“While they were there the time came for the baby to be born and she gave birth to her firstborn a son. She wrapped him in cloths and placed him in a manger because there was no room for them in the inn”. Luke 2: 6-7.
We read the beautiful story of Jesus’ birth every Christmas, gazing at the cute baby lying in the manger, Mary and Joseph kneeling in humble adoration surrounded by contented sheep, reverent shepherds, the cow and the donkey and perhaps an angel or two fluttering overhead. It is a serene, peaceful scene and as children we loved it. We still do!
At the same time, we are very conscious of how extraordinary and revolutionary this birth is.

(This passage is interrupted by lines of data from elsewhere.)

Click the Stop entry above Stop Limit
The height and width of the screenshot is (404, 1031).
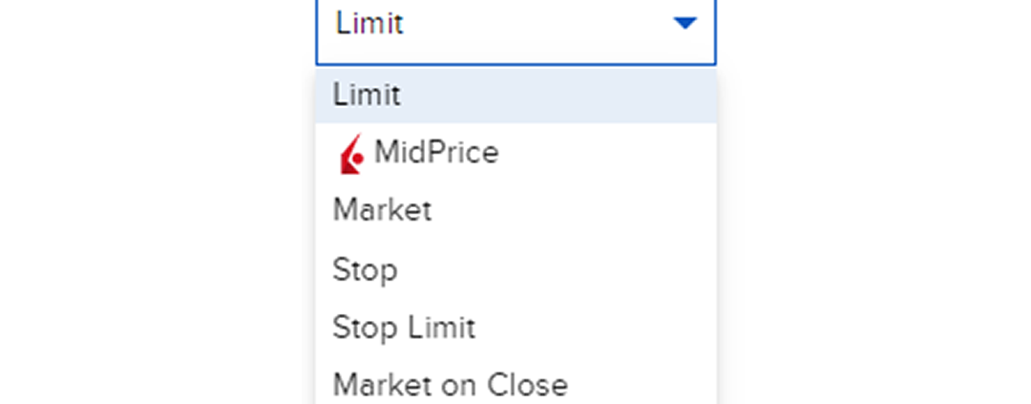click(x=365, y=269)
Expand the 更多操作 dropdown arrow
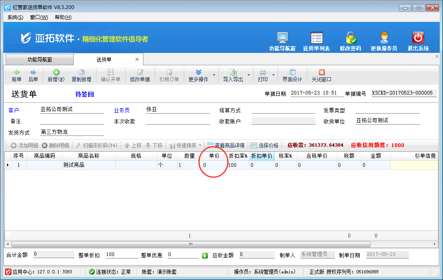Screen dimensions: 443x280 [214, 76]
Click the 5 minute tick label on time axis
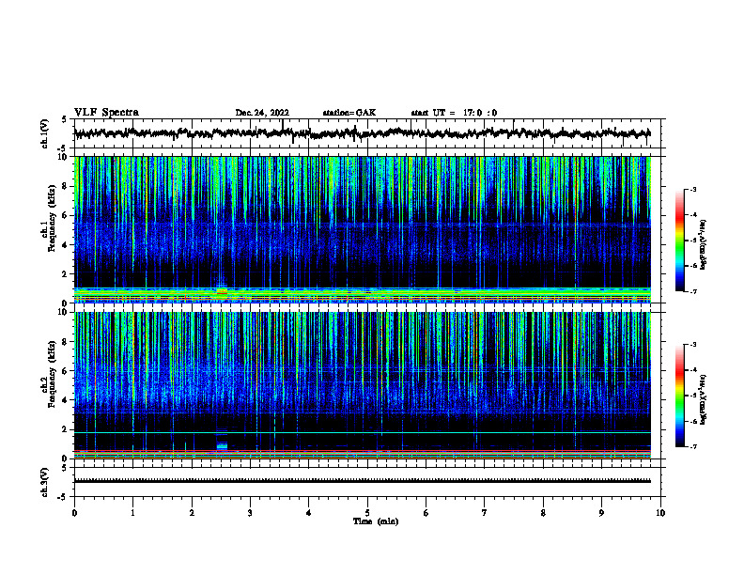The width and height of the screenshot is (744, 575). point(367,513)
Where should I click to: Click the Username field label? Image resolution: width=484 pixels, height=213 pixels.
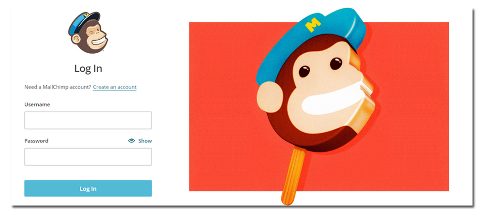[x=37, y=105]
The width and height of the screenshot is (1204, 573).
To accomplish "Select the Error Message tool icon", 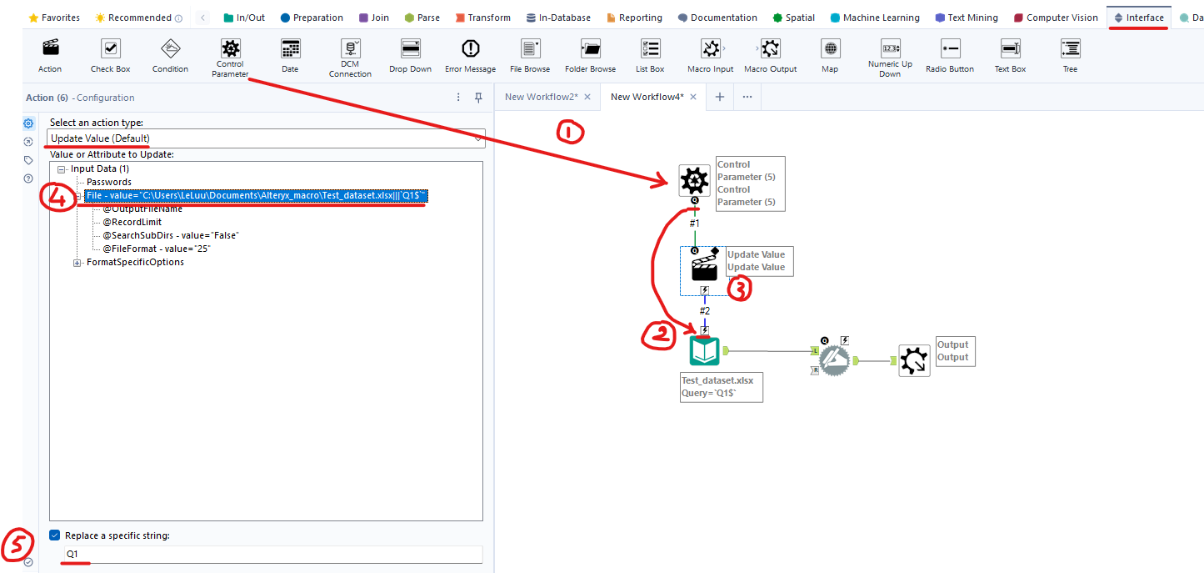I will [x=470, y=49].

In recounting the story, the Evangelists are making the point that God, the ruler of the universe, the creator of all that is, was born, not in the luxury and relative safety and security of a royal palace, but in the dirt and damp of a draughty stable because there was no room for him anywhere else. God, the great I AM, comes to our world as a tiny, helpless human baby – vulnerable, dependent on the air we all breathe and on his mother’s milk. And there was no room! St Bonaventure says that in becoming one of us “God bent low – so low as to be humble and hidden in the visible faces of human beings”.
Here we see a God who comes especially close to those who are on the outside; a God who, at his birth is surrounded, not by the rich and powerful, but by simple, humble folk and by the creatures of the fields. Ilia Delio remarks that in this little baby “we are forced to discover the face of God in all the mess of the world – racial injustice, terrorism, poverty, global warming. Too often we want a God who will hear our cries and fix things…

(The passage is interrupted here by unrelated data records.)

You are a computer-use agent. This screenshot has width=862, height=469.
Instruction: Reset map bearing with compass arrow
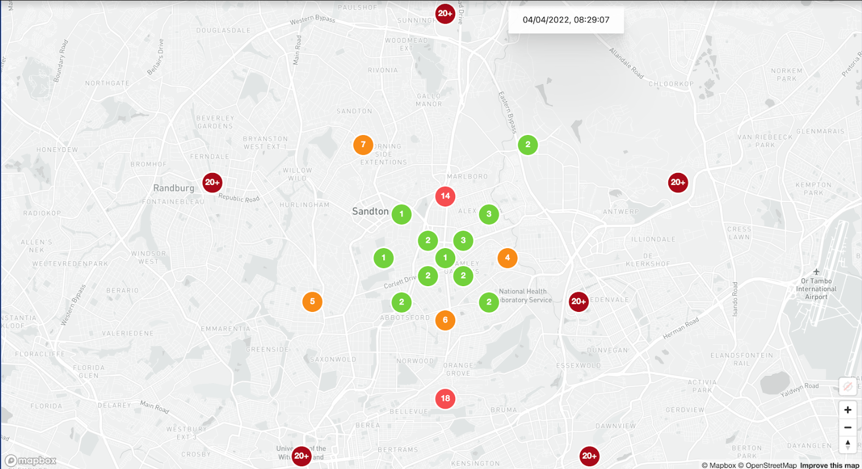847,444
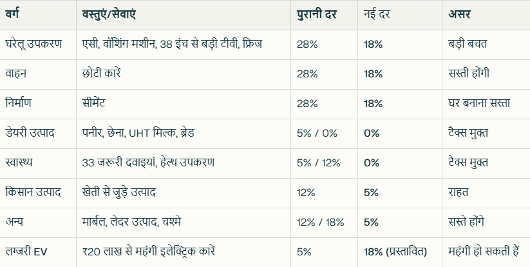Select the छोटी कारें item cell
The width and height of the screenshot is (530, 267).
[x=183, y=74]
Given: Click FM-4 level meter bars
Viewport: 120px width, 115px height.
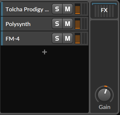Looking at the screenshot, I should 84,38.
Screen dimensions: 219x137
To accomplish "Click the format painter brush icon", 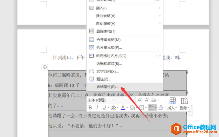I will point(161,108).
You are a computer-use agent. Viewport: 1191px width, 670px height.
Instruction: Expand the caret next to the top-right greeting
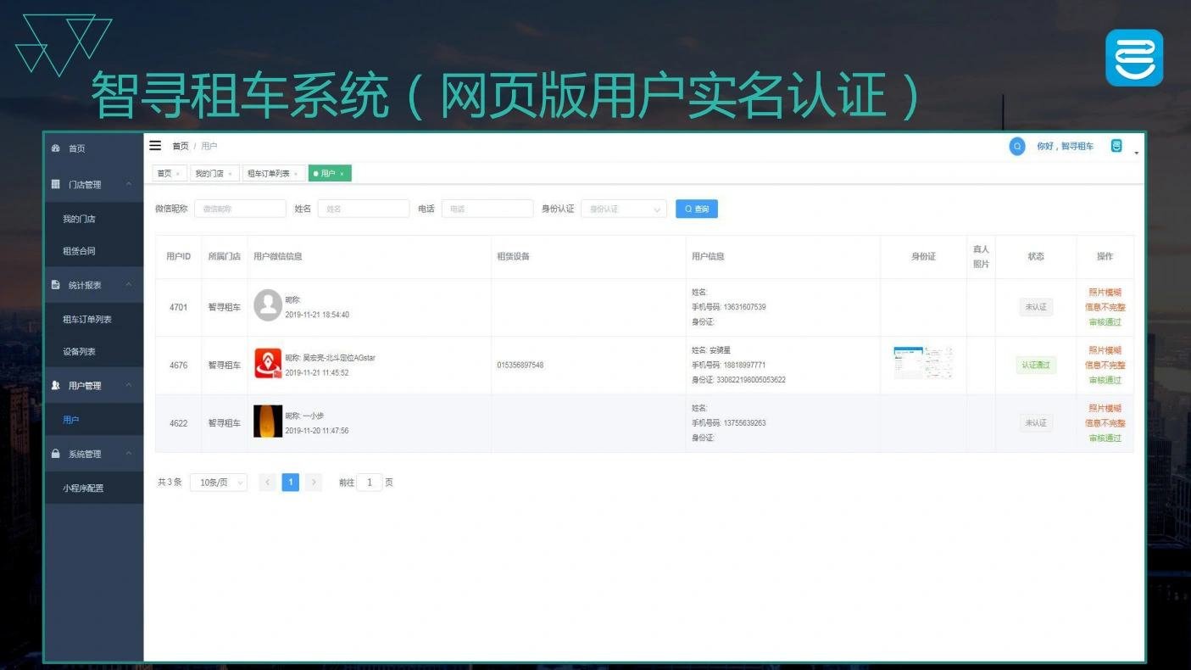(x=1138, y=154)
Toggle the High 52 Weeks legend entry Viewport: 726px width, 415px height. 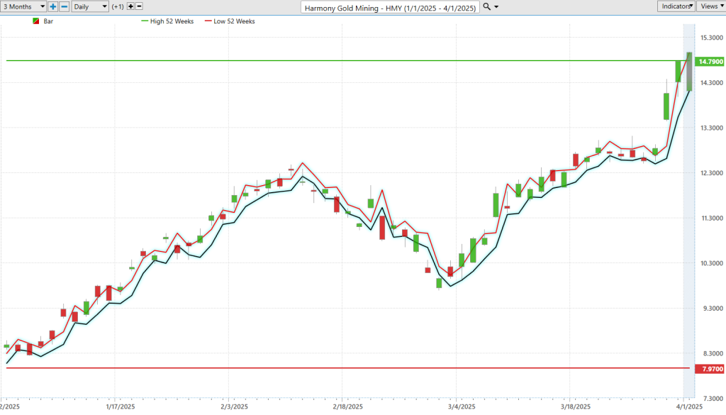click(171, 21)
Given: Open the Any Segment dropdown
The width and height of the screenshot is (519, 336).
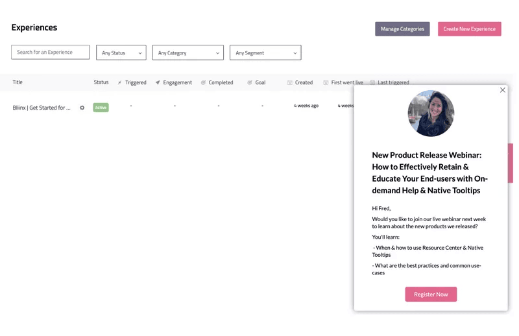Looking at the screenshot, I should 265,53.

But the mystery of Christmas tells us otherwise. It is not that God is deaf to the cry of the poor. It is rather that God is poor. It is not that God does not see our tears, but that God, too, is weeping”. (Ilia Delio: Mercy and the Humility of God).
And surely God is weeping for all those who are turned away because we say that there is no room – no room in our country, our neighbourhood, our street, our thoughts and lives. There is no room for the many young women who, like Mary, are often forced to give birth in refugee camps, in the forests or by the side of the road…. We read that among the surging number of migrants fleeing war and persecution are many young women who are forced to have their babies in truly dreadful circumstances — whether it’s in Libya as they wait to cross the sea on rescue ships; or in refugee camps in Greece and Bangladesh or at Budapest’s Keleti train station. Just recently, the Italian Navy reported that a 5-day-old baby and two women who were nine months pregnant were among 284 rescued from a fishing boat in distress in the Strait of Sicily.
Thomas Merton in his inspiring Advent meditation writes: “Into this world, this demented inn, in which there is absolutely no room for him at all, Christ has come uninvited. But because he cannot be at home in it, because he is out of place in it, – and yet must be in it – his place is with those others who do not belong, who are rejected because they are regarded as weak and with those who are discredited, who are tortured and exterminated. With those for whom there is no room, Christ is present in this world. He is mysteriously present in those for whom there seems to be nothing but the world at its worst.”
May we, as disciples of Jesus who made his home among the outcast, continue to reach out to those for whom there is no room in our world, to those who do not belong and who are denied their rights as persons. We know that in welcoming and making room for the excluded, refugees, the homeless, we are making room for Christ.